“Amerikan Rüyası” kavramı “tüm insanların yaşam, özgürlük ve mutluluğu arama” hakkıyla eşit yaratıldığını ilan eden “Bağımsızlık Bildirgesi”ne dayansa da terimi ilk kez kullanan 1931 yılında James Truslow olmuştur.
2. Dünya Savaşından sonra 1950’li yıllarda lüks, rahatlık, tüketim çılgınlığıyla kendini gösteren Amerikan rüyasının klişeleri arasında banliyöde müstakil bir ev, güzel bir mutfak, çekirdek aile yapısı, köpek, çamaşır makinesi, kurutucu, elektrik süpürgesi, elektrikli tıraş makinesi vb. yer almaktadır. Savaş sonrası gelen refahın yansımaları olan rahat ve lüks bir yaşam özlemi otomotiv sektörünü de derinden etkiledi.

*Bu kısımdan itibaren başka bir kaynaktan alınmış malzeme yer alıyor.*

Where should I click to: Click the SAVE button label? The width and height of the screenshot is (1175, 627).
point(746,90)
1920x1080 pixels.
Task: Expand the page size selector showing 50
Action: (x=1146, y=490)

Steven Heller’a göre; “Amerikalılar otomobili modern hayallerin, dürtülerin ve tutkuların vücut bulmuş hali olarak kabul etmeye başladılar” Bunu fark eden otomobil üreticileri daha önceki yıllarda araçların mekanik özelliklerini, dayanıklılıklarını ön plana çıkarırken artık tasarım ve yaşam tarzını ön plana alarak üretimlerini şekillendirdiler. 50’li yıllar Chevrolet, Pontiac, Packard, Ford, Oldsmobile gibi markaların gerek üretimde, tasarımda gerekse pazarlama söylemlerinde büyük bir değişikliğe ve savaşa dönüştü.

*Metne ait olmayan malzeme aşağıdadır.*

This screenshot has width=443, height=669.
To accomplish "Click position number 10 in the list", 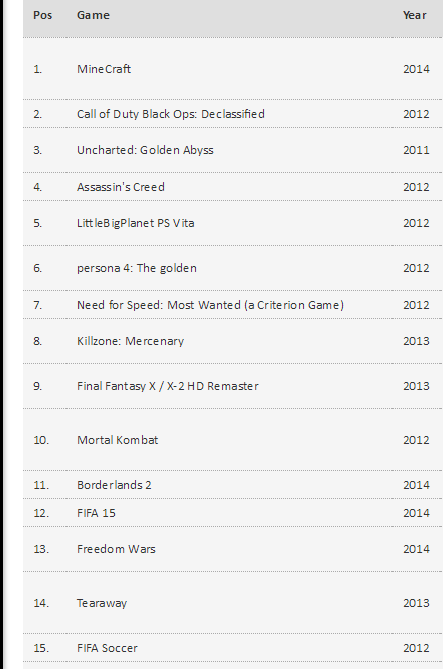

Bunun yanı sıra yıllar boyunca gerek otomotiv sektörü konsept arabalarıyla, gerek özel şirketler ve tasarımcılar yaptıkları otomobil modifiyeleriyle gerekse Hollywood bilim kurgu filmleri geleceğin otomobillerini şekillendirmeye çalıştılar. Ancak bunlardan bir tanesi var ki; hem Amerikan rüyası hayal sınırlarının ötesine geçebilmiş hem de bugün kullandığımız otomobil aksesuar konseptlerine öncü olmuştur.
1966 yılında ilk Batmobil’i ve bir çok çılgın sinema ve televizyon otomobillerini tasarlayan George Barris, 1953 yılında kazalı bir Lincoln Capri’yi alarak son derece gelişmiş, o yıllar için hayal sınırlarını zorlayan bir başyapıta dönüştürdü ve Golden Sahara’yı tasarlayarak hayata geçirdi. Golden Sahara’nın bitmiş halini gördüğümüzde başlangıç noktasının ve kasanın Lincoln Capri olduğuna inanmak oldukça zor. Fazla kilometre yapmamış olan Capri başka bir aracı çekerken bir kamyon kasasına çarpmış, kasa ve tavandaki büyük yüzey hasarlarına rağmen motor ve aktarma organları sağlam kalmıştı.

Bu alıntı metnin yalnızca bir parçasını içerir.